The sales process: discovery, research, selling

A few months ago I started a new business that's nothing like what I usually do. It's low-cost, high-volume, in an industry I didn't grow up in. Hotels. Maintenance and craftsmanship work, repair and restoration for general managers and the owners who hold portfolios of properties. I went in with a value proposition that made all the sense in the world to me: we can do this work for ten cents on the dollar of replacement. We can save you money.

I sold almost nothing. Or rather, I sold a little. Enough to know the business worked. But not enough to know why it wasn't working better. That was until I stopped trying to talk and started actively listening for the words my clients were saying.

The language that unlocked the door

What I kept hearing in my early calls were two acronyms I didn't fully understand: FF&E and CapEx. So I asked. "Tell me more about your budget process." "Tell me what CapEx means in your world."

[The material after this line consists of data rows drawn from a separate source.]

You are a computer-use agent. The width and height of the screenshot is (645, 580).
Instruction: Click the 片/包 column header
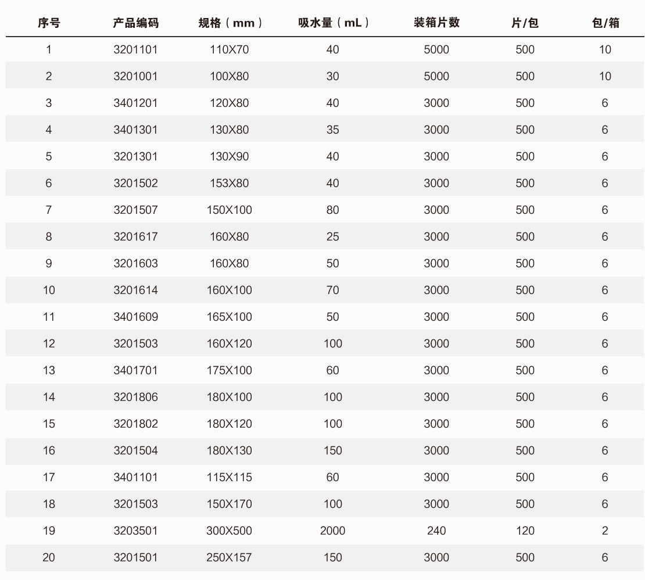tap(525, 23)

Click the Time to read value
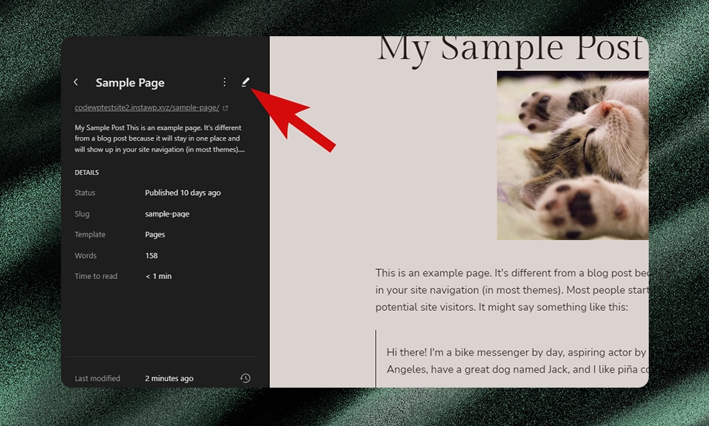click(x=158, y=275)
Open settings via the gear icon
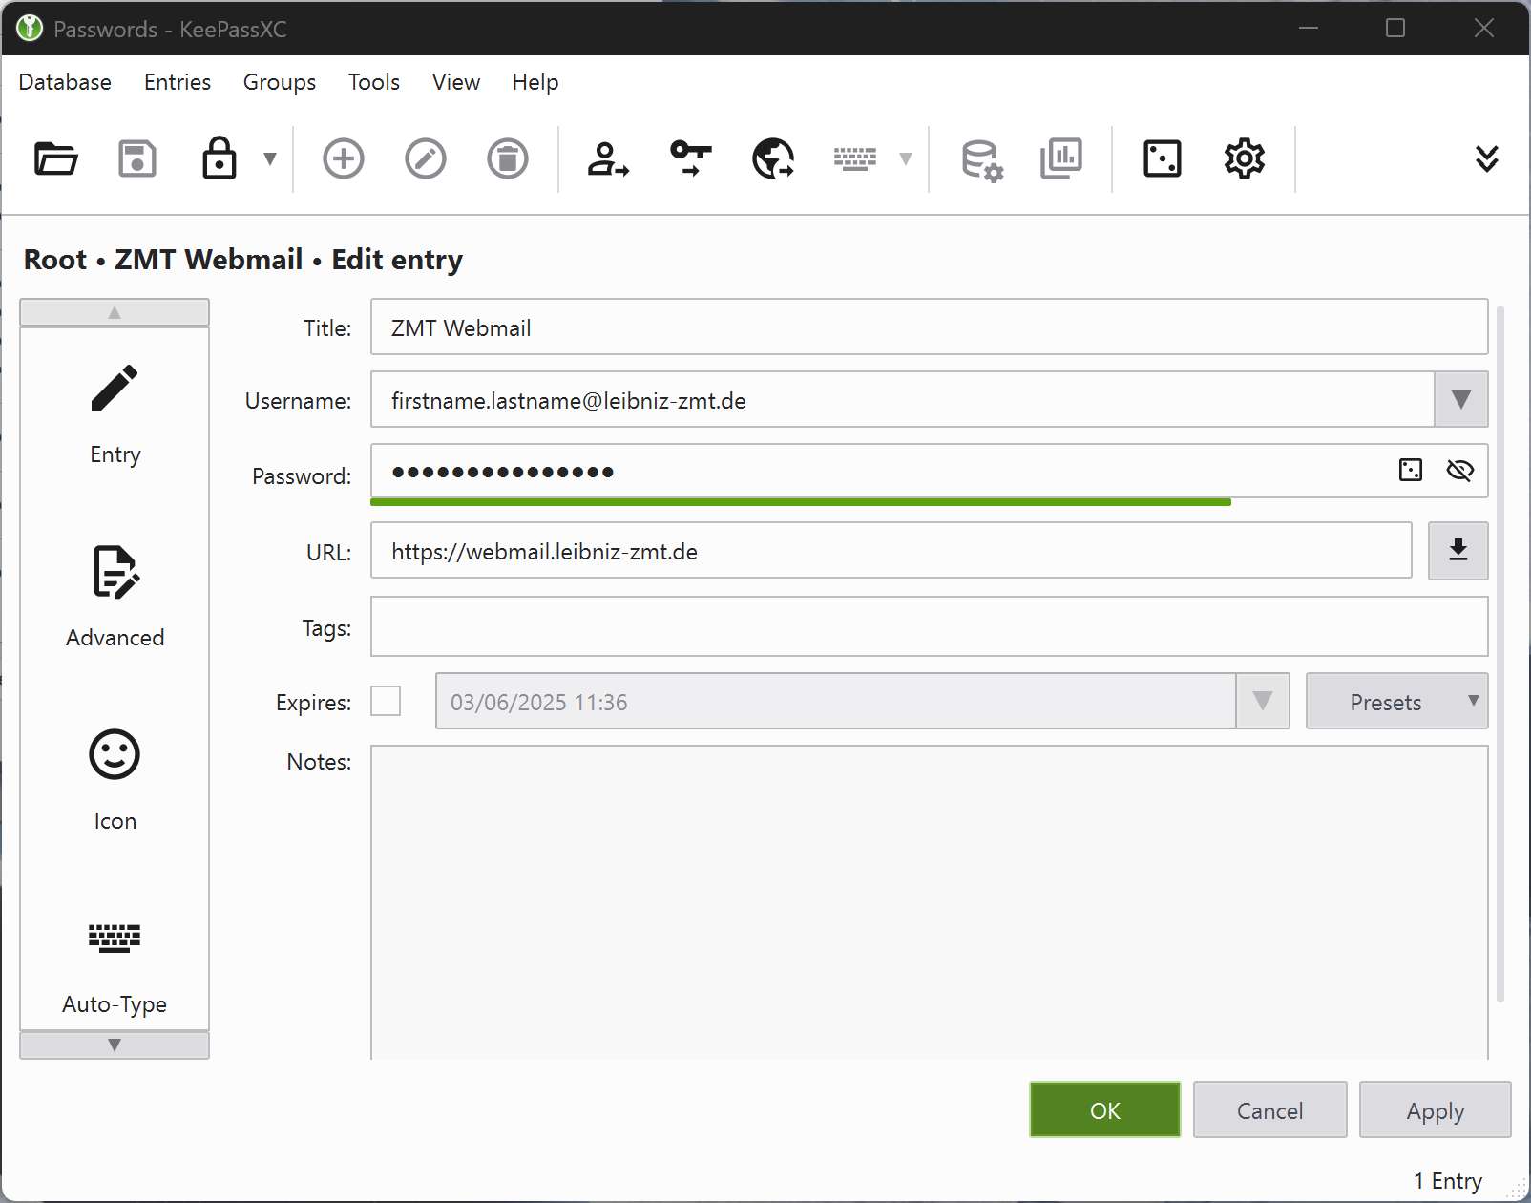 coord(1244,158)
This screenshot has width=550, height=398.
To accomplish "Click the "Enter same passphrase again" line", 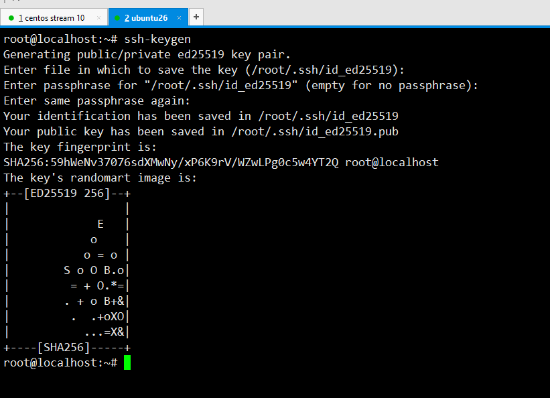I will [x=96, y=101].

The answers reframed my approach. CapEx, for an owner, is the asset-value side of the sheet: what they show a bank, an investor, or a buyer. FF&E (furniture, fixtures, and expenses) is a different beast: a 3–5% line drawn from room revenue, treated as the rainy-day fund for the day-to-day maintenance budget. There's a quiet tension built into the structure: the GM wants to dip into something to keep the property running well, the owner wants to protect the asset side of the balance sheet, and the GM rarely has enough room in the FF&E line to do what they'd actually like.

The moment I learned that, my pitch changed. Not the work, not the cost, not the team. The language. "Ten cents on the dollar of replacement" became "for every dollar in your FF&E budget, you can restore three dollars' worth, and stretch the lifespan of your fixtures by two to four years."

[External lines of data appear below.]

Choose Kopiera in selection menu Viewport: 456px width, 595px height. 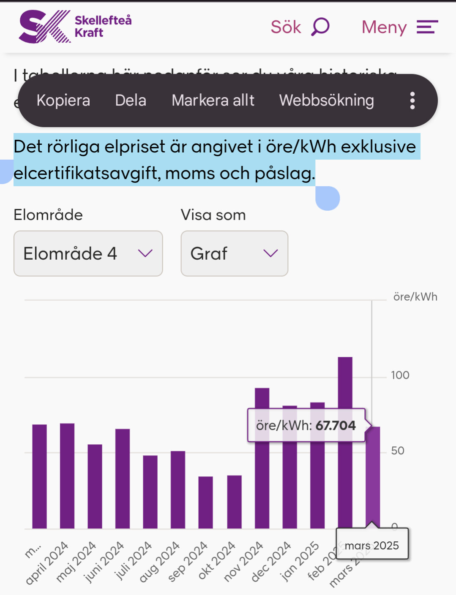click(63, 101)
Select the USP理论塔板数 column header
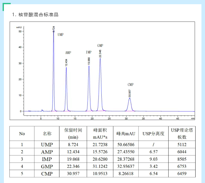Image resolution: width=205 pixels, height=183 pixels. pos(182,133)
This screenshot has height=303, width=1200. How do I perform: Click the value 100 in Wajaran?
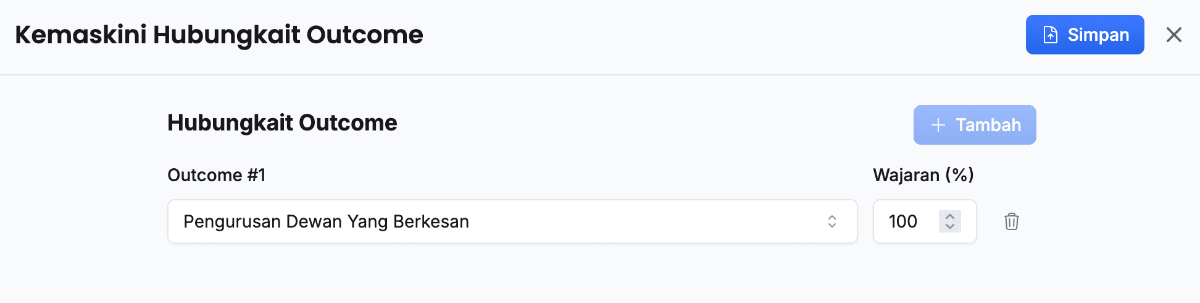[x=902, y=221]
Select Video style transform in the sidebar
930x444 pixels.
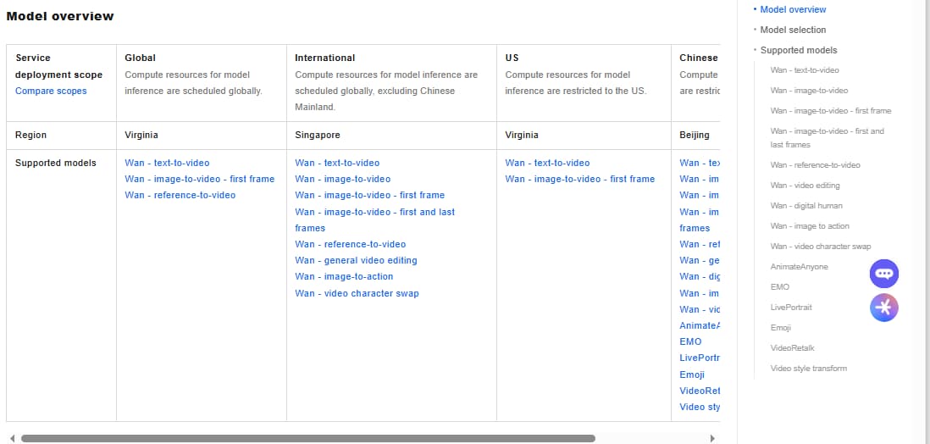[x=808, y=369]
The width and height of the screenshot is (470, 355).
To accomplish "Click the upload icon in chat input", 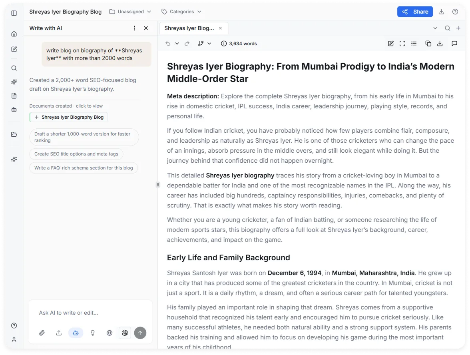I will [59, 333].
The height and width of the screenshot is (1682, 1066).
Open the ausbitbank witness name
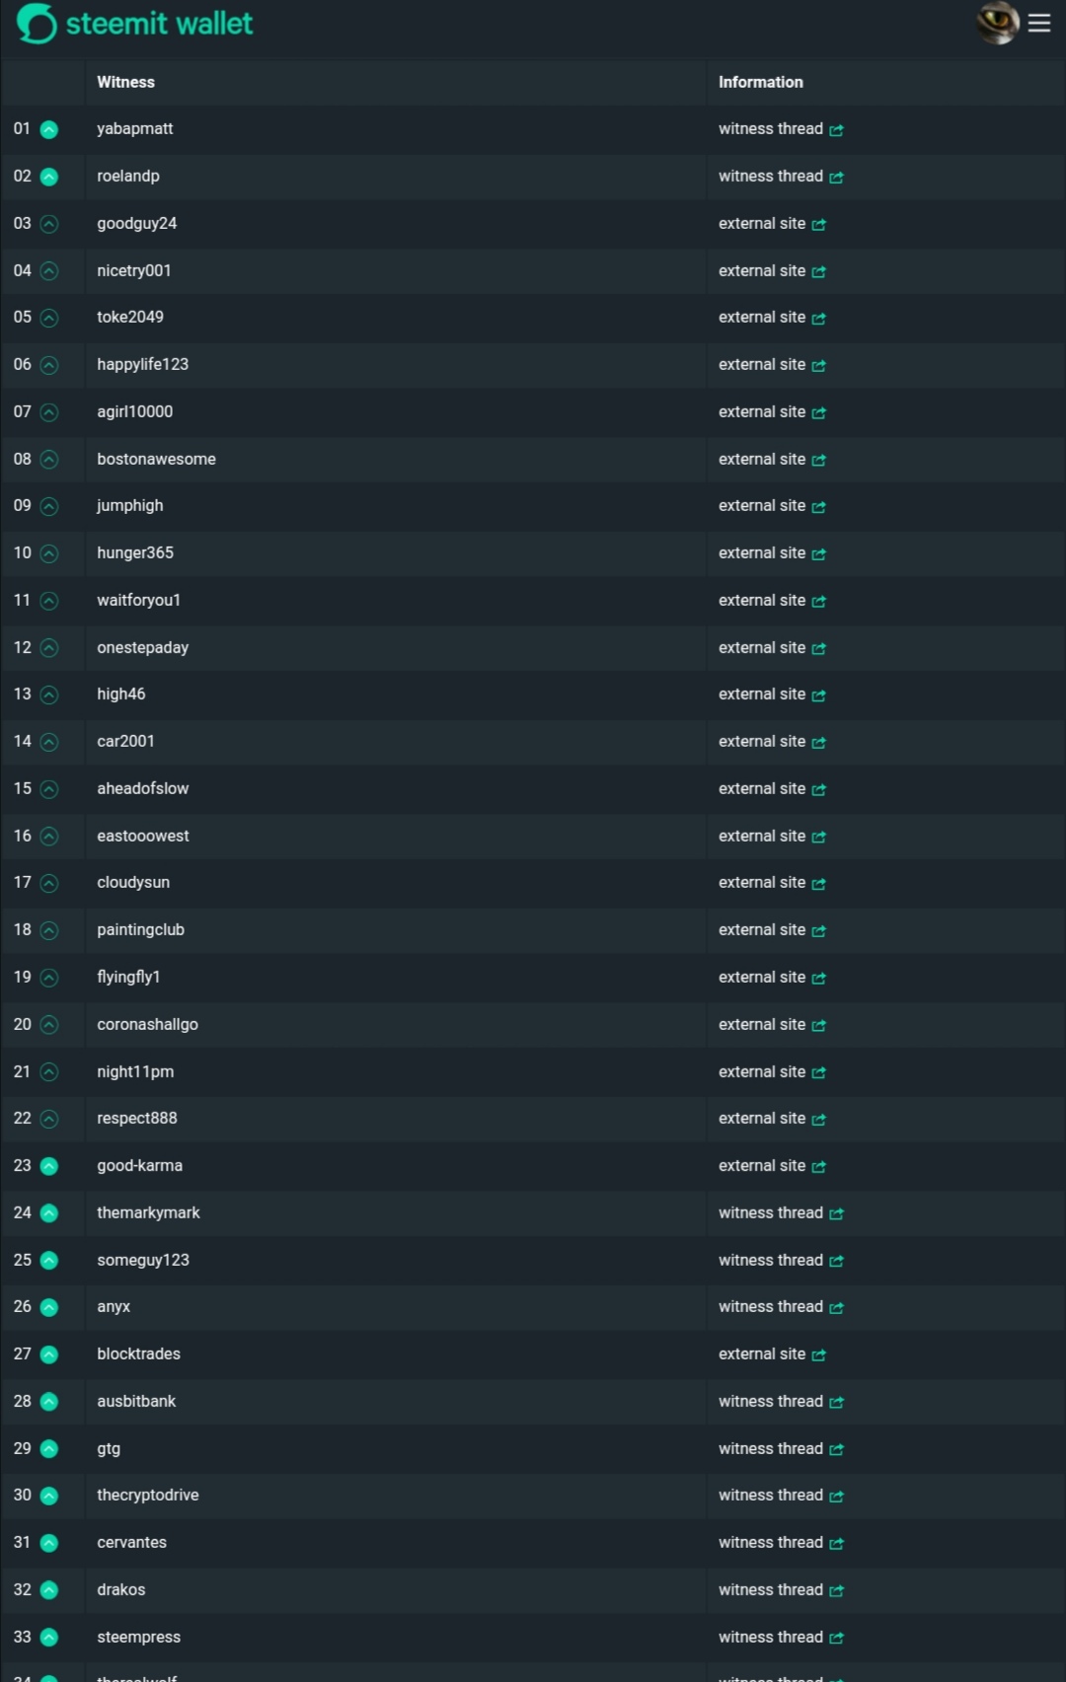(x=136, y=1401)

Same business. Same cost. Same buyer. It's already there, and all you're doing is unlocking it with a different key.

Yes, no, and the maybe that kills you

I think many of you will agree that discovery can be uncomfortable. You ask for a meeting, you walk in, and a lot of the time you get politely shown the door. That's fine. It's par for the course. The thing I keep reminding myself is that I need a yes or a no, not a maybe.

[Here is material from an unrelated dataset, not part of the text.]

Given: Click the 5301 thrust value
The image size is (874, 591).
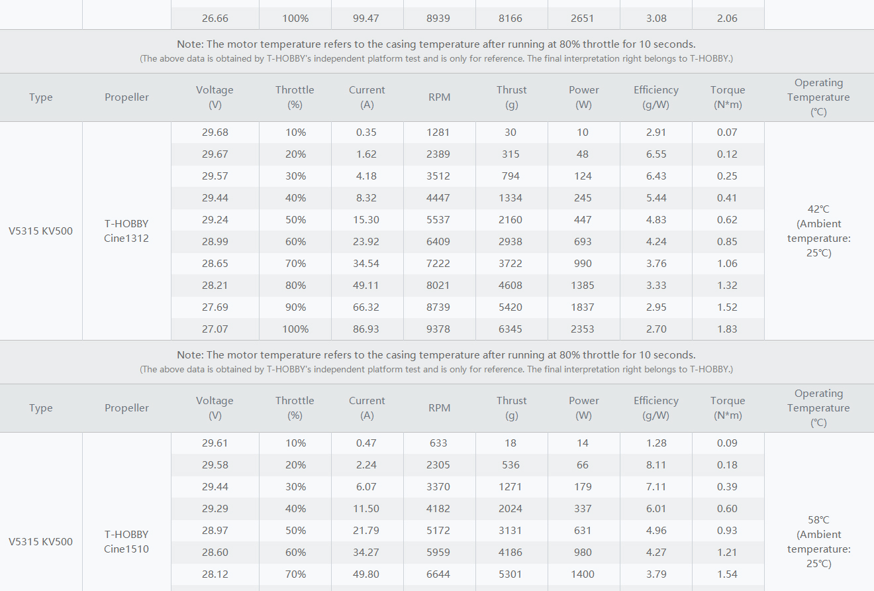Looking at the screenshot, I should (x=510, y=574).
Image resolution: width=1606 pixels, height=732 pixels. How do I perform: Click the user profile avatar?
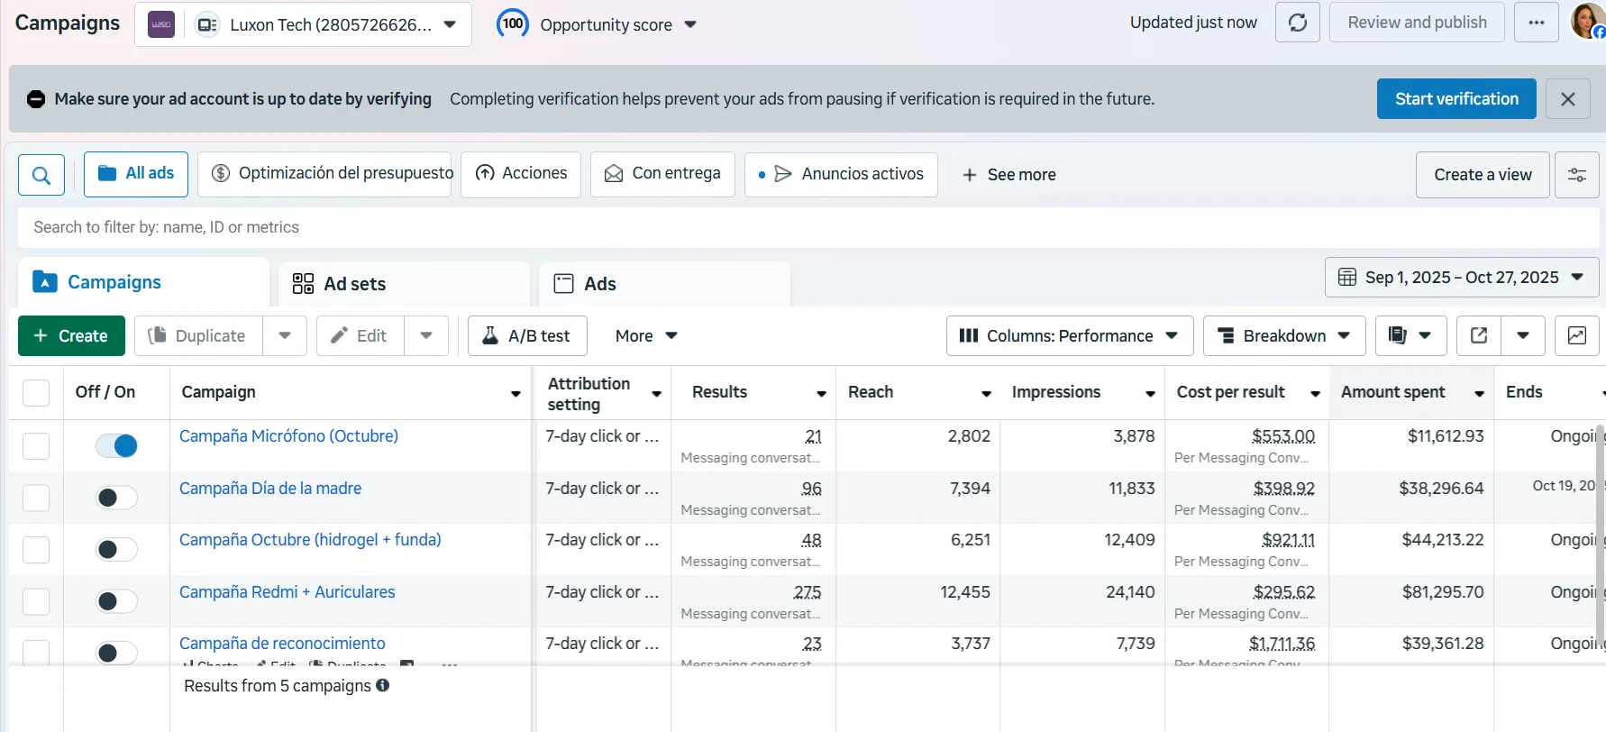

Maybes do feel good in the moment. "Oh, this sounds great, send me something in a month." You leave the room energized. You tell your team you've got something brewing. Then the month passes, the follow-up gets dodged, and three months in you're staring at thirteen open accounts in the maybe column and no idea which of them are real.

A maybe is the most expensive answer in your pipeline. It costs you energy, attention, and the mental space you should be spending on the next conversation. So I work them toward a yes or a no. And if they're a no, I move on without burning calories on what might have been. A no isn't the end of the relationship either. It could be that something might materialize in the months to come. But a no provides clarity right now, and that's what you need in sales and successfully running a business.

Turning nuggets into sales assets

The second thing that's changed for me is what I do with the information I pull out of those discovery conversations. I take the words I learned, like FF&E, CapEx, room revenue, the GM/owner tension, and I bring them to Claude. I ask for three one-pagers, one for each persona: the GM, the owner, the chief engineer. I ask for a couple of social posts that would go alongside them.

Five years ago this would have taken me months. Pretty documents and brand-aligned formatting are my kryptonite. I'm a builder, not a designer. But more important than the speed is the inference: AI can pull connections between disparate ideas I wouldn't have stitched together on my own. It hands me a sharper conceptual map of the industry I'm trying to sell into. And then I take those one-pagers back to the maybes I haven't given up on, and back to the nos that might just have been the wrong frame. Some of them turn into yeses.

Sell before you can do

This is the harder, scarier discipline, but it's the one I think makes the most difference. I call it, sell before you can do.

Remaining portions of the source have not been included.